1. La liste des dons spirituels la plus connue est celle de 1 Corinthiens 12, 4-11 ; ce sont, pourrait-on dire, les charismes extraordinaires :

« Il y a, certes, diversité de dons spirituels, mais c’est le même Esprit ; diversité de ministères, mais c’est le même Seigneur ; diversité d’opérations, mais c’est le même Dieu qui opère tout en tous. À chacun la manifestation de l’Esprit est donnée en vue du bien commun.

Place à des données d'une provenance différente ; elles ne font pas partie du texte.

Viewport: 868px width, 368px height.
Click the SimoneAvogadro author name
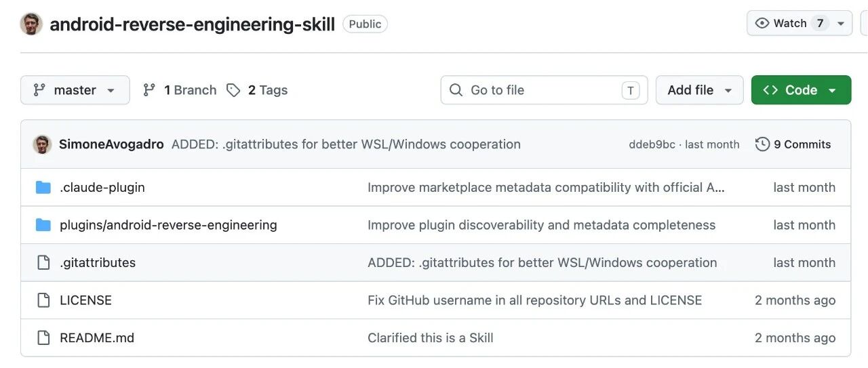point(111,144)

– À l’un, c’est une parole de sagesse qui est donnée par l’Esprit ;

– à tel autre, une parole de science, selon le même Esprit ;

– à un autre la foi, dans le même Esprit ;

– à tel autre, les dons de guérison, dans l’unique Esprit ;

– à tel autre la puissance d’opérer des miracles ;

– à tel autre la prophétie ;

– à tel autre le discernement des esprits ;

– à un autre la diversité des langues,

– à tel autre le don de les interpréter.

Mais tout cela, c’est l’unique et même Esprit qui l’opère, distribuant ses dons à chacun en particulier, comme il l’entend ».

2. Un autre passage des lettres de Paul, Romains 12,3-8, contient également une liste de dons spirituels qui mentionne des charismes plus ordinaires au service de la vie de la communauté :

« Au nom de la grâce qui m’a été donnée, je le dis à tous et à chacun : ne vous surestimez pas plus qu’il ne faut vous estimer, mais gardez de vous une sage estime, chacun selon le degré de foi que Dieu lui a départi. Car de même que notre corps en son unité possède plus d’un membre et que ces membres n’ont pas tous la même fonction, ainsi, nous, à plusieurs, nous ne formons qu’un seul corps dans le Christ, étant, chacun pour sa part, membres les uns des autres.

Mais, pourvus de dons différents selon la grâce qui nous a été donnée,

– si c’est le don de prophétie, exerçons-le en proportion de notre foi ;

– si c’est le service, en servant ;

– l’enseignement en enseignant ;

– l’exhortation, en exhortant.

– Que celui qui donne le fasse sans calcul ;

– celui qui préside, avec diligence ;

– celui qui exerce la miséricorde, en rayonnant de joie ».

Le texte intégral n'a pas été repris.